当天晚上,月黑风高,缺耳朵带着几只狼,摸到兵工厂的养猪场。猪圈的围墙只有半人多高,缺耳朵一窜便上了围墙,它机警地观察了一会,便招呼同伴,几只狼随之窜进猪圈。吃饱喝足的猪们,正在酣睡,当它们从美梦中醒来,入侵者已进入猪圈,它们一边后退一边大声哼,向养猪人发出呼救信号;一边在猪圈内乱窜,躲避狼的攻击。缺耳朵瞅准一只二十斤左右的小猪,紧追不舍,其他几只狼在围攻一头大猪。缺耳朵很快就告得手,而那头大肥猪退缩在墙角,撅着屁股,奋力抵抗,但终于架不住群狼的攻击,被一只狼咬断了喉管。正在这时,养猪人屋里的灯亮了,养猪人被猪圈内的响动惊醒了,他提着一根木棍走出屋外。缺耳朵一声低嗥,发出撤退的命令,几只狼轮流叼着那头小猪,很快就撤离了。

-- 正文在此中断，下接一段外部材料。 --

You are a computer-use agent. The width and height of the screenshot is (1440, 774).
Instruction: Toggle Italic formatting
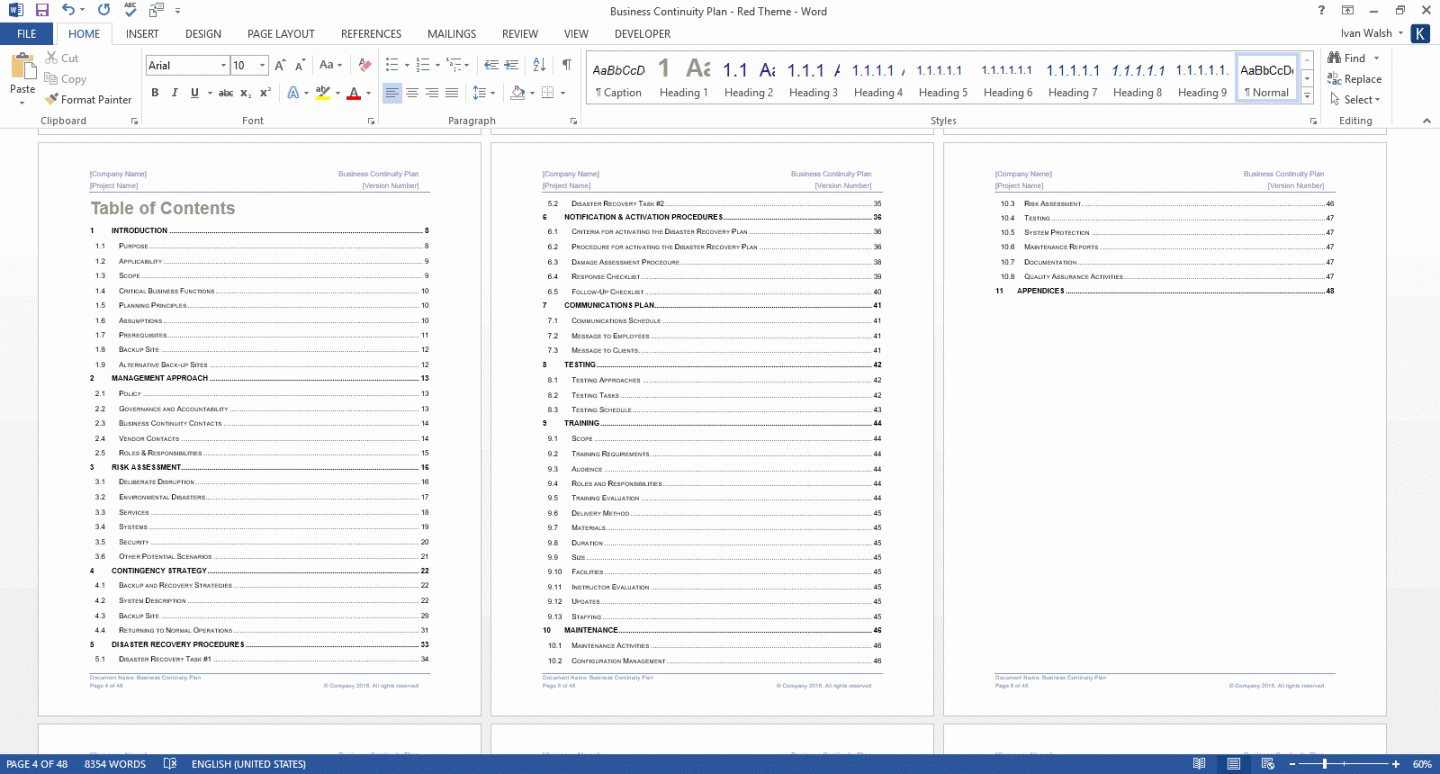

野狼谷主和军师还在宫殿里,一边啃吃着一只兔子,一边等待着缺耳朵归来,天蒙蒙亮的时候,缺耳朵带着几个弟兄回来了,它们将战利品献在野狼谷主面前。野狼谷主非常兴奋,它对缺耳朵们说:你们是野狼谷的勇士,你们捍卫了野狼谷的尊严,这头小猪就奖励给你们,让我们用它来庆祝胜利吧!
缺耳朵们走后,野狼谷主问军师:初战得手,我们能否再来一次行动?军师说:遭到袭击,人类必然有所防备,我们现在只有按兵不动,静观人类的动静。
养猪场遭狼袭击的事,第二天就传遍了全厂。听到了这个消息,仁和觉得这是一个机会,一个洗雪耻辱的机会。他自告奋勇,到养猪场守夜,他先观察了一下猪场的地理位置,又到猪圈的墙上看了看,狼的爪子印,看的一清二楚,猪圈内的墙上,还留着斑斑血迹。他选择了一个既能控制猪圈外墙,又能隐藏自己的位置。连续守候了几个晚上,始终未见狼的踪迹。今天已经是第六天了,他坐在地上,抽着一根烟,默默地等待着。
今天是野狼谷主的两只小狼满月的日子,群狼都来祝贺。晚上,群狼散了之后,王妃说:在洞里憋了一个月,今晚,我要出去散散心。王妃出了野狼谷,在河滩上踽踽而行,晴朗的夜空,天幕之上,繁星点点,夜色中,群山莽莽,河滩里的庄稼,朦朦胧胧,只有河水如一条白练,清晰可辩。它在河滩上跑了一圈,未能寻见到一个猎物。